- _What the task asks_
The word "Viewport" marks the lines you need; copy each of them from the data.

Stored data
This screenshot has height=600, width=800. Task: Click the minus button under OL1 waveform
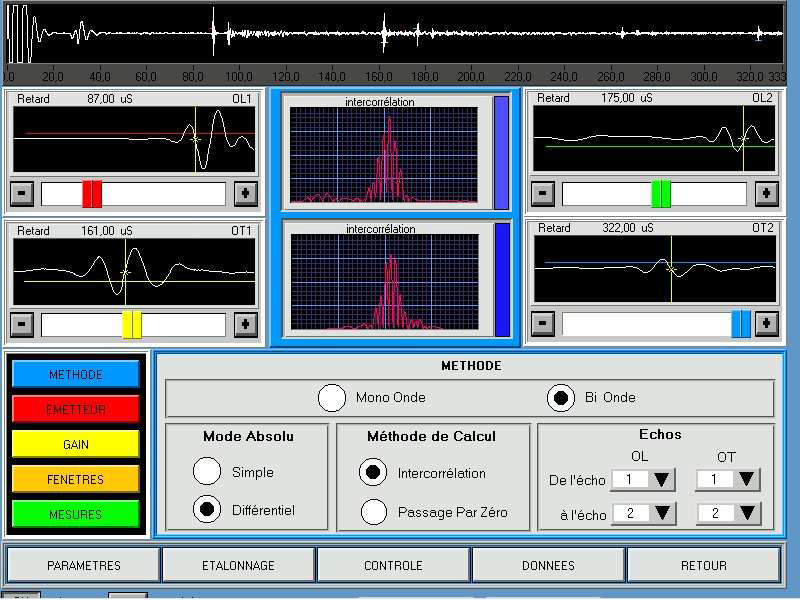pyautogui.click(x=22, y=194)
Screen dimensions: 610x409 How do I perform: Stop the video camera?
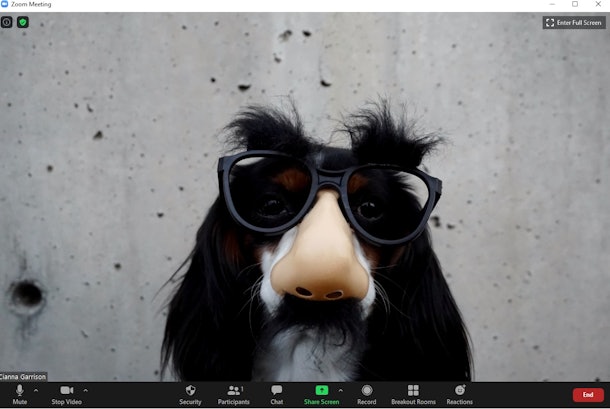tap(66, 393)

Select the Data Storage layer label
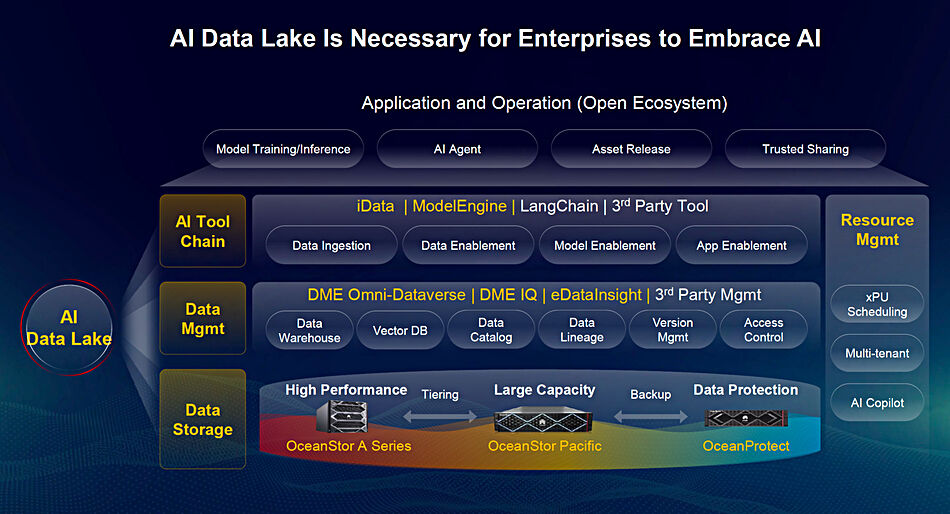click(x=203, y=419)
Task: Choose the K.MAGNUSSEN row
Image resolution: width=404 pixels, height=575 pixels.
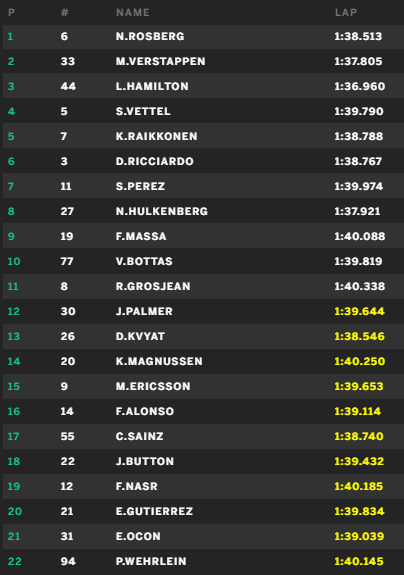Action: pos(203,362)
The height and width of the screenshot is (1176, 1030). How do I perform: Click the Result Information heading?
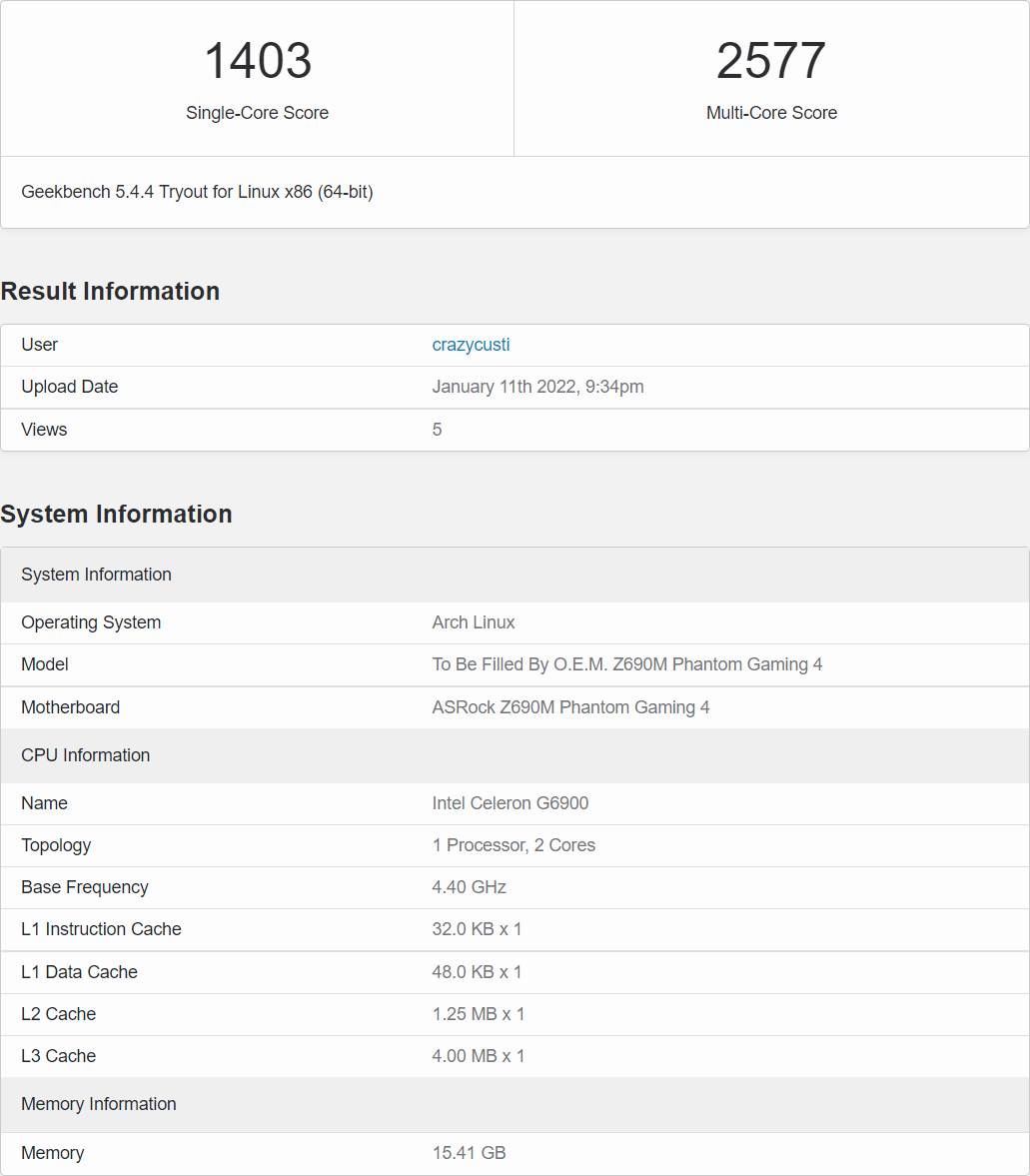(111, 291)
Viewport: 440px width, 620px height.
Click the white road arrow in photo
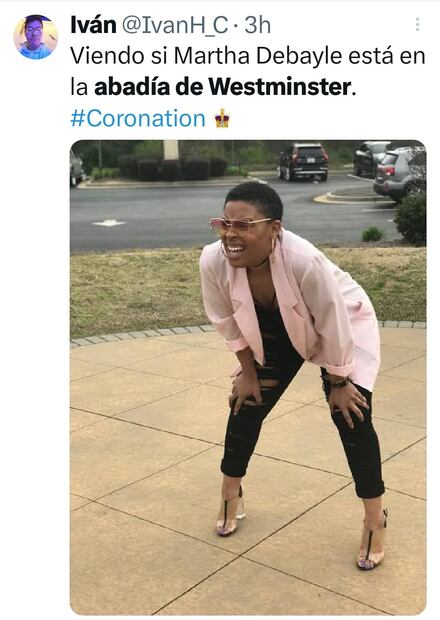point(109,223)
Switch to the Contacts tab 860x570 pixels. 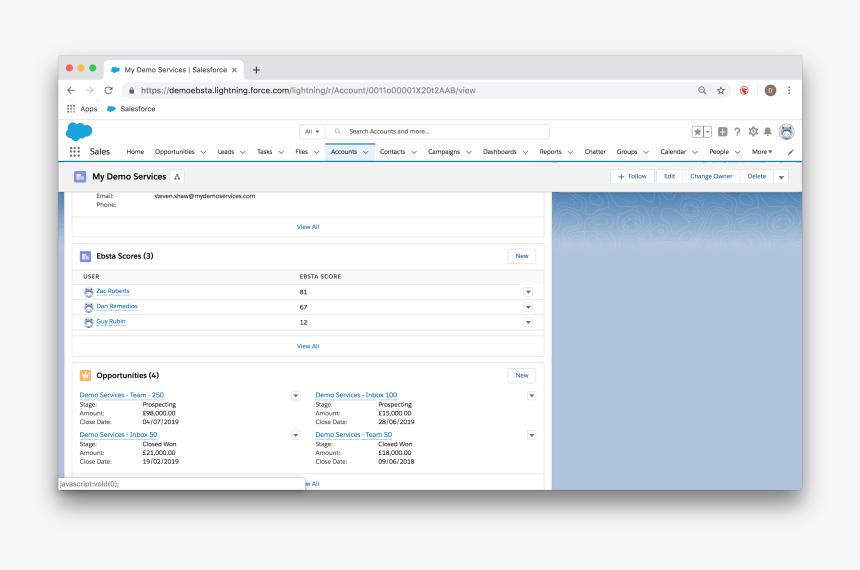click(392, 152)
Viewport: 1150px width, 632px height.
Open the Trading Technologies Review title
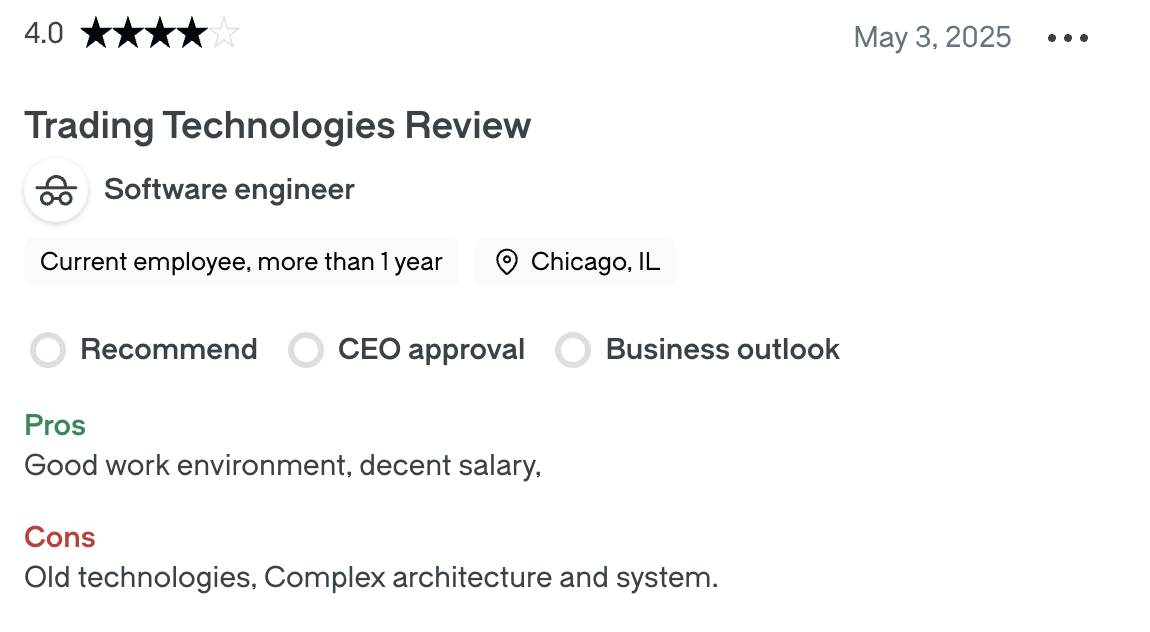(x=277, y=126)
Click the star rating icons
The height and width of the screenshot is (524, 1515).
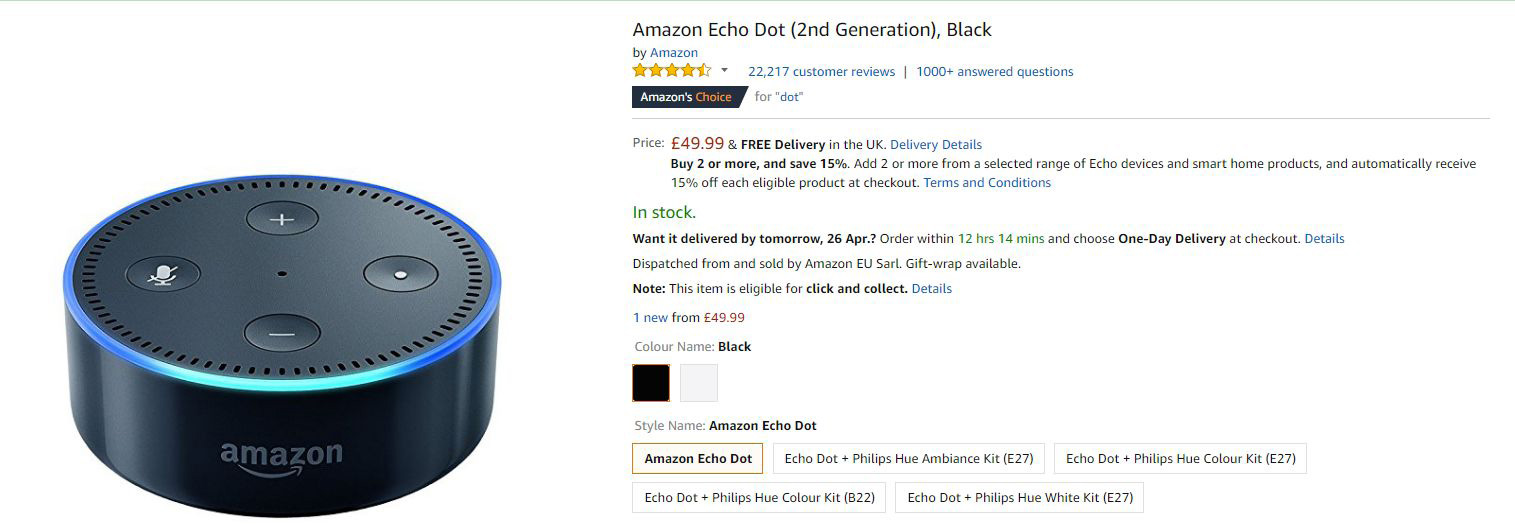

- _Output for this exercise_
Viewport: 440px width, 620px height.
Viewport: 1150px width, 632px height.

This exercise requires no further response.